• Your goal
Give only a number in reply. It should be how many lines in the records contain the string "will".

===== Information =====

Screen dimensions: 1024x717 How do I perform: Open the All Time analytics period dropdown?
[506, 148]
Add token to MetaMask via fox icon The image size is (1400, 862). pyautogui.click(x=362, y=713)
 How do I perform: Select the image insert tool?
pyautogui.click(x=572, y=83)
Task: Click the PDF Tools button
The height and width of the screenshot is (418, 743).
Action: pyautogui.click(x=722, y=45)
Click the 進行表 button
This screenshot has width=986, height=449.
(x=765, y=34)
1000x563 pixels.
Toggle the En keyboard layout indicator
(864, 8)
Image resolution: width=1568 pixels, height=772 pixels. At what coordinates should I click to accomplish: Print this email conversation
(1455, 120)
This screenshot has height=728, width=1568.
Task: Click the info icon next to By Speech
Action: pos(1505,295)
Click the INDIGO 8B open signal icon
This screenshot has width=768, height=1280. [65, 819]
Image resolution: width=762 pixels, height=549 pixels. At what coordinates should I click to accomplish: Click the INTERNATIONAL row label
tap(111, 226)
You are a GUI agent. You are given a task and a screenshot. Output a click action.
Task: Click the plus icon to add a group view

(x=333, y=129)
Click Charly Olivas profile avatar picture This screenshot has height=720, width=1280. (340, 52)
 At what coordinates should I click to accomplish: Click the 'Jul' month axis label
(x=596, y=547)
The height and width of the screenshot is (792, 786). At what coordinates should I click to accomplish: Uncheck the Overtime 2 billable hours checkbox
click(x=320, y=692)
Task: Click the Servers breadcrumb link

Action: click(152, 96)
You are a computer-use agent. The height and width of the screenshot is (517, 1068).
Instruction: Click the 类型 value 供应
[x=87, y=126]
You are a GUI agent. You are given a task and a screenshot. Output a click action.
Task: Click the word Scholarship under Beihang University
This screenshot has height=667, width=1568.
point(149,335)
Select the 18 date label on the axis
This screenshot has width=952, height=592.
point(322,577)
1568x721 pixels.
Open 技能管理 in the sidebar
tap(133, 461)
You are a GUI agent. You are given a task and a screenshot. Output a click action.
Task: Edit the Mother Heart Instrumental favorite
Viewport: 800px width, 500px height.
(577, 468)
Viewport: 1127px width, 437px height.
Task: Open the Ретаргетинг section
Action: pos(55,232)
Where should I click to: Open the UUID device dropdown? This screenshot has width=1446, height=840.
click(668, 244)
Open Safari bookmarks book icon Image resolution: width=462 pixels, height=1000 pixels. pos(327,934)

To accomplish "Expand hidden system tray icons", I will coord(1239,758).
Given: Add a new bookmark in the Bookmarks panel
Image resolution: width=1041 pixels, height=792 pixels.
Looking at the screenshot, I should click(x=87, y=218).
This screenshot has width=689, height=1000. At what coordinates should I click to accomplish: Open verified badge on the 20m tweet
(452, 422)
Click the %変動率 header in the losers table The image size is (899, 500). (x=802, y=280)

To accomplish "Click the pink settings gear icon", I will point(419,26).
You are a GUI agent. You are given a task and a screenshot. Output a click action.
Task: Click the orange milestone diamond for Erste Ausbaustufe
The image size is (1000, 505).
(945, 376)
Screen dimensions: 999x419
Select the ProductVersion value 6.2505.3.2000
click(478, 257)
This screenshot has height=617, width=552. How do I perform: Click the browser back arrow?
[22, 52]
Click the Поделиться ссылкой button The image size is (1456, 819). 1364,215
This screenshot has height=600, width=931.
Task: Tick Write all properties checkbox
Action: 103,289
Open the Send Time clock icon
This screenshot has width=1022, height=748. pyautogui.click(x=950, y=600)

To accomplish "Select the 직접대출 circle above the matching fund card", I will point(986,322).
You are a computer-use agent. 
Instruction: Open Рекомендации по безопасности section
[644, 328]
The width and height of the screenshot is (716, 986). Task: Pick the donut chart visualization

=====

• Task result
3